In December 1781, Wolfgang Amadeus Mozart wrote a letter to his father Leopold, telling him he wanted to marry Constanze Weber. He might have been a brilliant composer, but when it came to describing his beloved, his skills did not transfer so well.

[I] must make you acquainted with the with the character of my dear Constanze. She is not ugly, but at the same time, far from beautiful. Her entire beauty consists of two little black eyes and a nice figure. She has no wit, but she has enough common sense to enable her to fulfill her duties of wife and mother. It is a downright lie that she is inclined to be extravagant. One the contrary, she is accustomed to being shabbily dressed, for the little that her mother has been able to do for her children, she has done for the two others, but never for Constanze. True, she would like to be neatly and cleanly dressed, but not smartly, and most things that a woman needs she is able to make for herself; and she dresses her own hair every day. Moreover she understands housekeeping and has the kindest heart in the world. I love her and she loves me with all her heart. Tell me whether I could wish myself a better wife?

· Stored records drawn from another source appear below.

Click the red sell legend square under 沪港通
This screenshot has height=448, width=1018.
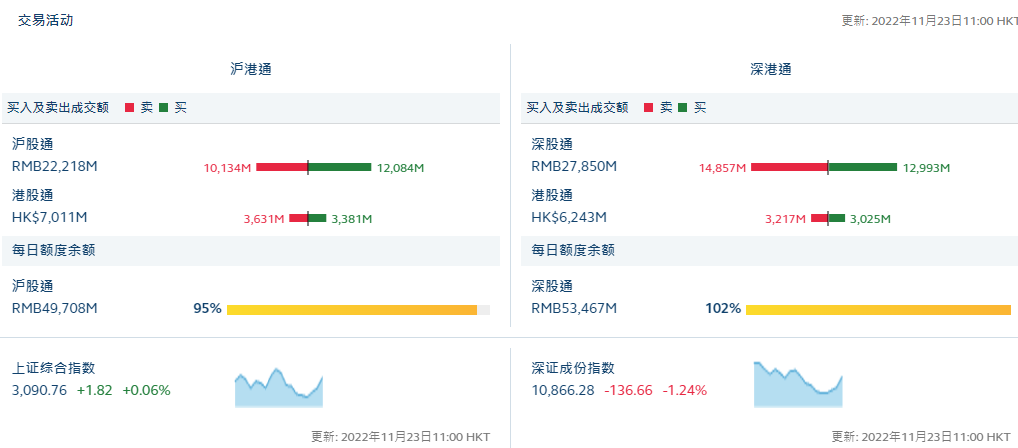tap(129, 107)
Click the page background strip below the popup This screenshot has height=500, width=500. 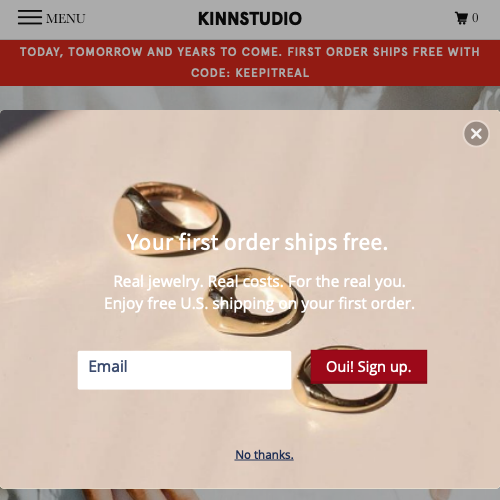pyautogui.click(x=250, y=494)
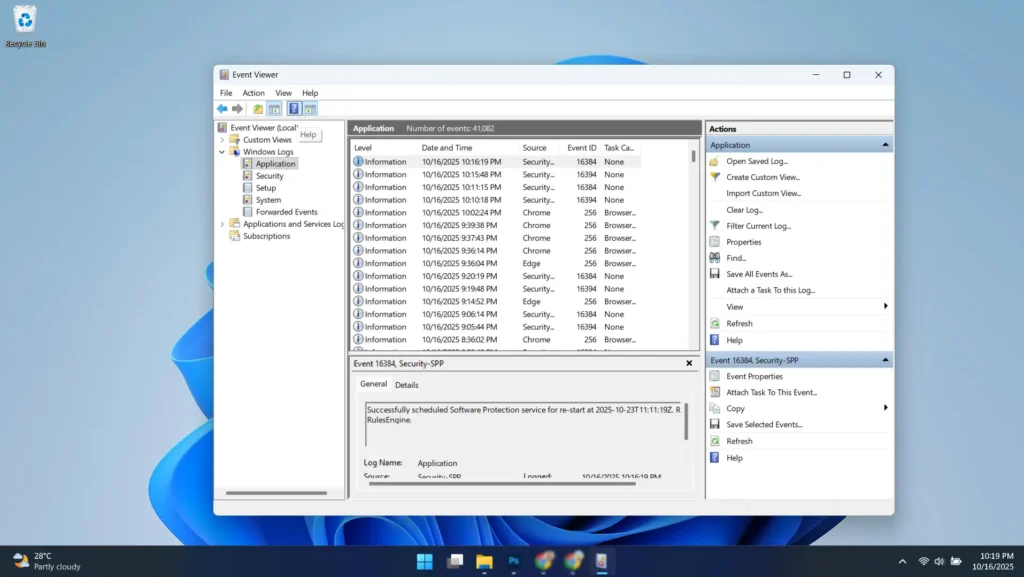The height and width of the screenshot is (577, 1024).
Task: Open the View submenu in the Actions pane
Action: (734, 306)
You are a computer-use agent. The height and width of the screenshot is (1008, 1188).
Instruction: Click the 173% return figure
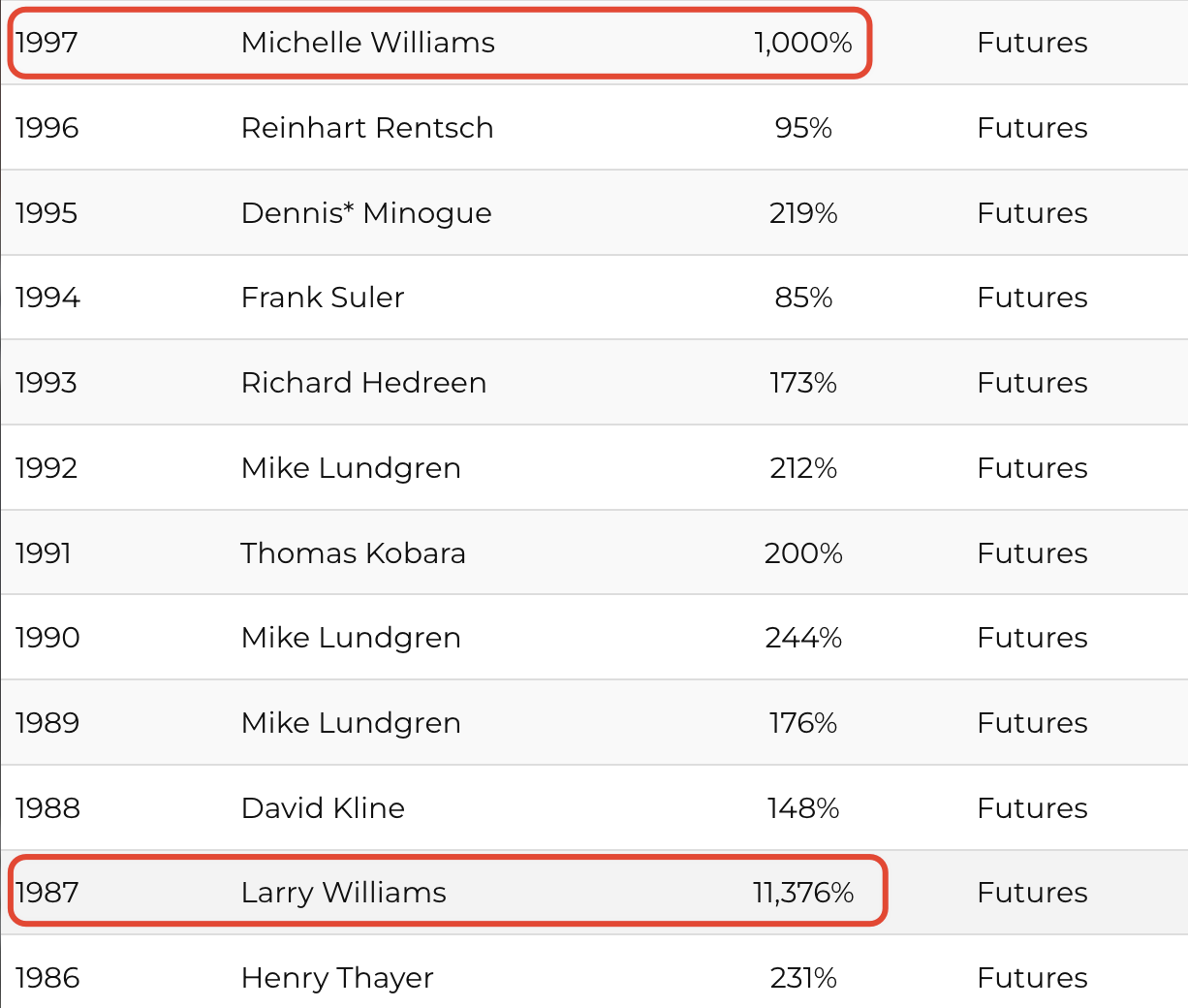pos(803,383)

Indeed. Perhaps the mystery of why Mozart was so enamoured of someone whom he could only bring himself to describe in such modest terms as above finds its solution in what preceded these words. For in the first part of the letter Mozart had written:

The voice of nature speaks as loud in me as in others, louder perhaps, than in many a big, strong lout of a fellow. I simply cannot live as most young men do these days. In the first place, I have too great a love of my neighbour and too high a feeling of honour to seduce an innocent girl; and, in the third place, I have too much horror and disgust, too much dread and fear of diseases and too much care for my health to fool about with whores. So I can swear that I have never had relations of that sort with any woman.

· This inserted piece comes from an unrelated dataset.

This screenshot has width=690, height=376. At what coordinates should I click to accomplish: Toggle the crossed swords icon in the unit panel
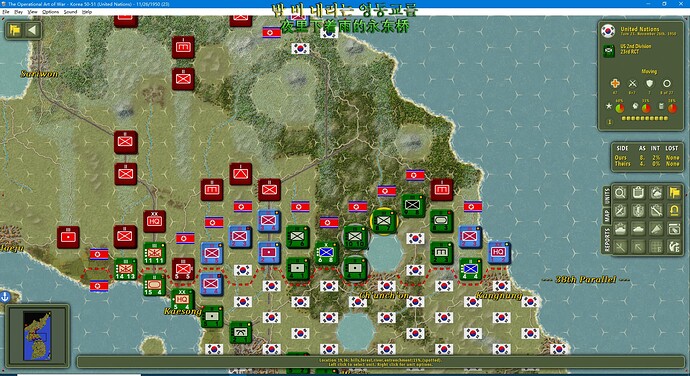pyautogui.click(x=632, y=83)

If such a thing had occurred, I should not have concealed it from you; for, after all, to err is natural enough in a man and to err once in this way would be mere weakness–although indeed I should not undertake to to promise that if I had erred once in this way, I should stop short at one slip. However, I stake my life on the truth of what I have told you. I am well aware that this reason (powerful as it is) is not urgent enough. But owing to my disposition, which is more inclined to a peaceful and domesticated existence than to revelry, I, who from my youth up have never been accustomed to look after my own belongings, linen, clothes and so forth, cannot think of anything more necessary to me than a wife.

When the ‘voice of nature’ is to be heeded, then perhaps little else matters. Even for a man as gifted as Mozart.